Now is the time

16 MINUTES

Restored footage reveals how a totem pole raising sparked a cultural rebirth

‘Imagine a world without art. Now imagine if you were the one to help bring it back.’

On 22 August 1969, the Haida community of Masset, British Columbia gathered for their first totem pole raising in living memory. According to past elders, the small village located on the Haida Gwaii archipelago was once a ‘forest of totem poles’. However, by the 1960s, they’d all been torn down at the insistence of Christian missionaries. Also banned were the Indigenous ceremonies known as potlatches, which, for generations, had been instrumental in building community and passing down Haida traditions.

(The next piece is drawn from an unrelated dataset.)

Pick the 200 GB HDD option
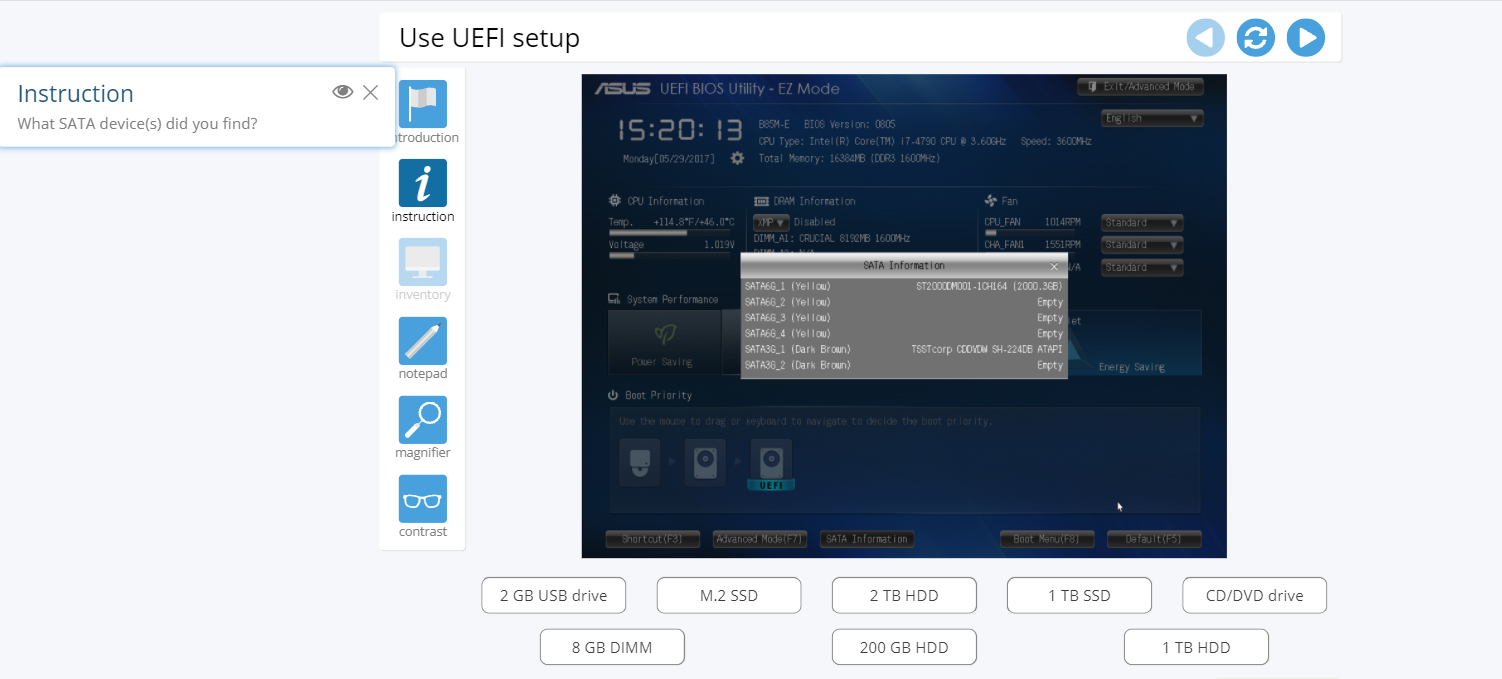 (904, 647)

So when the Haida artist Robert Davidson, then just 22 years old, took on the daunting task of carving and raising the village’s first totem pole in nearly a century, and holding a celebratory potlatch alongside it, the occasion sparked a renewed sense of artistic and spiritual purpose among the Haida people.

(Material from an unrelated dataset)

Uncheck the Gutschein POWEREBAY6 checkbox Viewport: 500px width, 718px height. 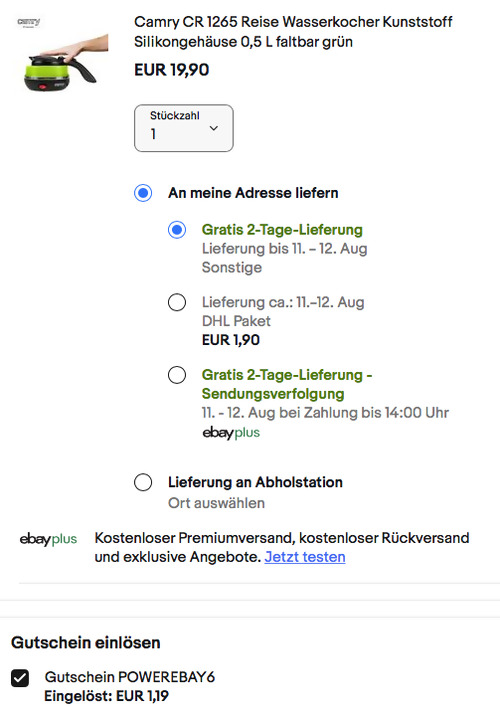click(20, 678)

As a member of the National Film Board of Canada’s first all-Indigenous production unit, a young trainee named Barbara Wilson crafted a proposal to capture the momentous event with a focus on cultural renewal. But after the film was shot, Wilson and her team were sidelined during the editing process. The end result was a short documentary titled This Was the Time (1970), which, in the hands of a non-Indigenous post-production crew, missed the significant moment that the event had represented. Instead, told from a Euro-Canadian perspective, the film focused on the Haida as a people on the verge of extinction.

Released nearly 50 years later, the acclaimed short documentary Now Is the Time (2019) revisits and reframes the ceremony to capture its enduring spirit of rebirth. In the hands of the Haida filmmaker Christopher Auchter, the footage is restructured to tell the story of cultural renaissance that Wilson and her team had originally intended. Here, the somewhat patronising non-Indigenous narration of This Was the Time is replaced with unheard archival interviews from 1969. This footage plays out alongside new interviews with Wilson, Davidson and his brother Reg Davidson, who helped carve the original totem pole and was integral in bringing Auchter’s revision to life.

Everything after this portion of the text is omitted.